**ASSIGNMENT:**
Across the entries below, count the lines that contain the word "computer" and reply with that number only.

[Items from a data source]
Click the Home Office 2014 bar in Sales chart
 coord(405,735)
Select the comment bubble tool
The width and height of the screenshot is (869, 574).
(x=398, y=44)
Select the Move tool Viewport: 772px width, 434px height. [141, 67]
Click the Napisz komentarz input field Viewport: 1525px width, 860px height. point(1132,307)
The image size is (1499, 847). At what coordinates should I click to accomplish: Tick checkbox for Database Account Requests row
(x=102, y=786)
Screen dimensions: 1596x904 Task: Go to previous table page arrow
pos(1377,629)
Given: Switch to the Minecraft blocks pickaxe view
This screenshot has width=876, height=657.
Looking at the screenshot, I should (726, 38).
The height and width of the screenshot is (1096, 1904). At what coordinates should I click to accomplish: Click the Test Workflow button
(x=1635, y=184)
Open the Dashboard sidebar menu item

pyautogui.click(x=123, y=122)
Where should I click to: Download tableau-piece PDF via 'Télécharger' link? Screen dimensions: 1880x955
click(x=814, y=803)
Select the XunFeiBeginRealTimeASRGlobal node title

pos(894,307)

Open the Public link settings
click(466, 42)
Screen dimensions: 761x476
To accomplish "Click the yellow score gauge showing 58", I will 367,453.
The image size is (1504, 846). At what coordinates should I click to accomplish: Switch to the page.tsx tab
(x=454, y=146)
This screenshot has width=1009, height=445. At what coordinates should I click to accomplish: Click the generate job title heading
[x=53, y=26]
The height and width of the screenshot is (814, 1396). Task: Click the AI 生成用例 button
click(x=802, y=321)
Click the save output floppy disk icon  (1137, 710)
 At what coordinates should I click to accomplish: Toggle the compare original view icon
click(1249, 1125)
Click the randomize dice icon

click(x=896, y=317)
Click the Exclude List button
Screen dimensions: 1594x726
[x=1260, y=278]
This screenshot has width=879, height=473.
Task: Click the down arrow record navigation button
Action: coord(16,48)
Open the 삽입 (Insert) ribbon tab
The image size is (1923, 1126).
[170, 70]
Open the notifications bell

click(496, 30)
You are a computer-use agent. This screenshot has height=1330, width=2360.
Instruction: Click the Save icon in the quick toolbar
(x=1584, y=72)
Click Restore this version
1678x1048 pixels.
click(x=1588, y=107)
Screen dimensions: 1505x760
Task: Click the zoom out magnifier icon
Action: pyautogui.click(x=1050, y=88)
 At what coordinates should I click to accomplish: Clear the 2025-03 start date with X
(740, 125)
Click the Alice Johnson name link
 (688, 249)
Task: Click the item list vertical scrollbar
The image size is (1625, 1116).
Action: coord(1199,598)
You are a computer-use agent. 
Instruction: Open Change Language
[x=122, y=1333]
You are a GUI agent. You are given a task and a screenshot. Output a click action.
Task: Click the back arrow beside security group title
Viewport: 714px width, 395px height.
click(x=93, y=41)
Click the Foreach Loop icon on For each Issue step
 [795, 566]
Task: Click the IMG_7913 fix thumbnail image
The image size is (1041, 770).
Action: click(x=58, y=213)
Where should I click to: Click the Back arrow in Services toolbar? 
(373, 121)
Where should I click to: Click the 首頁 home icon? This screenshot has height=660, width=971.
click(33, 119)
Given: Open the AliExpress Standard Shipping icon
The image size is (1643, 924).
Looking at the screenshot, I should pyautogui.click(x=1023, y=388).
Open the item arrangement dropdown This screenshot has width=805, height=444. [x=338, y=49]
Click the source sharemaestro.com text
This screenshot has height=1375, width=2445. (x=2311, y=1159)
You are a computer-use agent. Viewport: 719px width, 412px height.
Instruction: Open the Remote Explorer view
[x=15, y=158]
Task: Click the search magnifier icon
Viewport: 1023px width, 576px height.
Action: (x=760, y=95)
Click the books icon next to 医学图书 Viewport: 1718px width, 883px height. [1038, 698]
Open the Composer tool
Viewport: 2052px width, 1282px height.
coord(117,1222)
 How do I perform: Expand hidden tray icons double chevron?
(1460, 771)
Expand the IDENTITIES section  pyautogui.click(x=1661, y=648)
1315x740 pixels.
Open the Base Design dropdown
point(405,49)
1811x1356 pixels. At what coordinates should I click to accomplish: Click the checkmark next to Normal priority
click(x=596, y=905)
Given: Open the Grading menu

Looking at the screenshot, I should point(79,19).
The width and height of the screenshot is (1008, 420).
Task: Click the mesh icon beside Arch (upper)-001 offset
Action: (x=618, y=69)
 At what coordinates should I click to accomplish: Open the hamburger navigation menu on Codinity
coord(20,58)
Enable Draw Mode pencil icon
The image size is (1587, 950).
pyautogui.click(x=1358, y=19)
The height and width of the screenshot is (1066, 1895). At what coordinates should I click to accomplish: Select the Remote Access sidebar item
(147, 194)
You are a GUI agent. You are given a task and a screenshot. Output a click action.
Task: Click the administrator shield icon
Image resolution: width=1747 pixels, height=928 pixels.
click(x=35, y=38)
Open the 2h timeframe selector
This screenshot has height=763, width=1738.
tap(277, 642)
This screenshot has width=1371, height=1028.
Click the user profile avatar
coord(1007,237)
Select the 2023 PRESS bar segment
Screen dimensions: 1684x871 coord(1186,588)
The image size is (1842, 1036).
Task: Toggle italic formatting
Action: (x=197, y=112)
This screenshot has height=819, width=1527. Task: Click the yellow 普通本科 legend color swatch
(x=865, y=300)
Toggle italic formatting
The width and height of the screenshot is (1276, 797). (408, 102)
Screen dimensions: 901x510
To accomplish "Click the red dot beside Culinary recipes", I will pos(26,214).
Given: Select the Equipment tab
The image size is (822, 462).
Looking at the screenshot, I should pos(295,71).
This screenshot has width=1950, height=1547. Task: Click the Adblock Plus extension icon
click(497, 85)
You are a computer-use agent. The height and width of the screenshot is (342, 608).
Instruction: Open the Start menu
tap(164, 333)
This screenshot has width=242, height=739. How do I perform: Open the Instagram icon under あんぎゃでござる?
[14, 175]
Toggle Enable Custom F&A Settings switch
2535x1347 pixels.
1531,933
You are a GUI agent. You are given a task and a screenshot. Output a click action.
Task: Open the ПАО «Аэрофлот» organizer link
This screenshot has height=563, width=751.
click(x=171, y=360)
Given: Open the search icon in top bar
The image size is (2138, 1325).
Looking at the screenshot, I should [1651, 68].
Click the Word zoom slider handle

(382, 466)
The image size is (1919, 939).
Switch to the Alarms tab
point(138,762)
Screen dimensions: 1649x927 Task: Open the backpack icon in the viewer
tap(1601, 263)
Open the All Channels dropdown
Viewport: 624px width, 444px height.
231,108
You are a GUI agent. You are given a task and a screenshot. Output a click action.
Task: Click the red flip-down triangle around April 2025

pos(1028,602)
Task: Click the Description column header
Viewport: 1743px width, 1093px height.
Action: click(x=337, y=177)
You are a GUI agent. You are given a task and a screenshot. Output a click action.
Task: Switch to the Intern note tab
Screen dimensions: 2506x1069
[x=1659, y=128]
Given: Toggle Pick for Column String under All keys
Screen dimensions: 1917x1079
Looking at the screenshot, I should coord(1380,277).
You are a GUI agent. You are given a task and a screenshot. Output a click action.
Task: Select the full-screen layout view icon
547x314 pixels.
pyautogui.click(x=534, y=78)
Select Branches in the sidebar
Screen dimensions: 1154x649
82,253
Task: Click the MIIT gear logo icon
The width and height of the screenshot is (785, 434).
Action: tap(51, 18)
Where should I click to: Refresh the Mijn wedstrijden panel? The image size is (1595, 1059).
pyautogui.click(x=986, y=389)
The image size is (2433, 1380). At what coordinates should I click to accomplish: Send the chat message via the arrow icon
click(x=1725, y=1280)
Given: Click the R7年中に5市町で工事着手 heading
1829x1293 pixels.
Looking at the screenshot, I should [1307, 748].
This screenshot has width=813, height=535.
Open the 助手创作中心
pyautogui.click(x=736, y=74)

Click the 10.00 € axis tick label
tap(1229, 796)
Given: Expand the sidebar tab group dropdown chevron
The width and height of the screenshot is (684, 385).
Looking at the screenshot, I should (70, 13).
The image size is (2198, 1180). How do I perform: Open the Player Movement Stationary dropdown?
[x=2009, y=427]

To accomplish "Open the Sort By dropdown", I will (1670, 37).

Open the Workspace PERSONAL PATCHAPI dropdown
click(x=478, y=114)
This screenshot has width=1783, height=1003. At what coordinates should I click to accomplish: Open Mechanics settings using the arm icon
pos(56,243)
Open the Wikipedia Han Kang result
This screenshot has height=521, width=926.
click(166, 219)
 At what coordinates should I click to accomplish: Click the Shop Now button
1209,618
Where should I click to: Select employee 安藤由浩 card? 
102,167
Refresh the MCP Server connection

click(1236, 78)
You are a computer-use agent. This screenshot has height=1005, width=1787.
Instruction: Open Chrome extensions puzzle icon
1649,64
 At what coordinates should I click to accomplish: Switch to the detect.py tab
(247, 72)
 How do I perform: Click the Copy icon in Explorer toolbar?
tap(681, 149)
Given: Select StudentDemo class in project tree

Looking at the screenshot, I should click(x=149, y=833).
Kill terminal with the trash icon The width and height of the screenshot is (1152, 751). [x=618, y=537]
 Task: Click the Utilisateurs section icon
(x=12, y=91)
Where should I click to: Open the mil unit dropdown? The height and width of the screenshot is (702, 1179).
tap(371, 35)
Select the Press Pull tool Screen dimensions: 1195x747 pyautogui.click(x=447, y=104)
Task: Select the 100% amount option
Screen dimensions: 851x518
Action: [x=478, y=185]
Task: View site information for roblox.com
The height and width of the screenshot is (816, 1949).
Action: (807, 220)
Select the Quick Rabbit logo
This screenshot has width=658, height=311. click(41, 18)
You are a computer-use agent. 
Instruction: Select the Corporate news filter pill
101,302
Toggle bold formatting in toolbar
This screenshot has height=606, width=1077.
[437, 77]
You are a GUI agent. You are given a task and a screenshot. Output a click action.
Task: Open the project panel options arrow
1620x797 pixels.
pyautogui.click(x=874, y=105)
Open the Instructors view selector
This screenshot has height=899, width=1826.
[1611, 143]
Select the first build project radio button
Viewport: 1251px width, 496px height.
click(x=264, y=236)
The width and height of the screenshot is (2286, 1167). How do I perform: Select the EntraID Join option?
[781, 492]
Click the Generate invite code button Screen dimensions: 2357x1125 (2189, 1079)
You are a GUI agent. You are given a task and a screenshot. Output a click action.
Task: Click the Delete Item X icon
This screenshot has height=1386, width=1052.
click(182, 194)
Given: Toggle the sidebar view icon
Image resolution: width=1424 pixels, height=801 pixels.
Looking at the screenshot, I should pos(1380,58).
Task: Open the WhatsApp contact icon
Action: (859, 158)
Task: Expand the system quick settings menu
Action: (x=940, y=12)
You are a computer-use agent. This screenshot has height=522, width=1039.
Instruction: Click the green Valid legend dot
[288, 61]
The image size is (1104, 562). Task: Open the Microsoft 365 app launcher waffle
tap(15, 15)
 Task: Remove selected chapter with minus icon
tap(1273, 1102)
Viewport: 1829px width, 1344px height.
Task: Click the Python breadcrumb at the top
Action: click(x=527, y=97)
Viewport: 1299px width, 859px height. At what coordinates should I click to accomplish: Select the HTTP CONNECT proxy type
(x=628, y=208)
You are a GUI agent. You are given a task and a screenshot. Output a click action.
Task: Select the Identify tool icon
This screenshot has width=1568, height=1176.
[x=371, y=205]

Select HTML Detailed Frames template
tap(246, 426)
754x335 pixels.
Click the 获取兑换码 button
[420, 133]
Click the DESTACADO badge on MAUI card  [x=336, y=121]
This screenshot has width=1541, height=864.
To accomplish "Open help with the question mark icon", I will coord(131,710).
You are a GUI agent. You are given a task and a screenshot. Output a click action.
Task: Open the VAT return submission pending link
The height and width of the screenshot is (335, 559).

**ANSWER BOX:**
7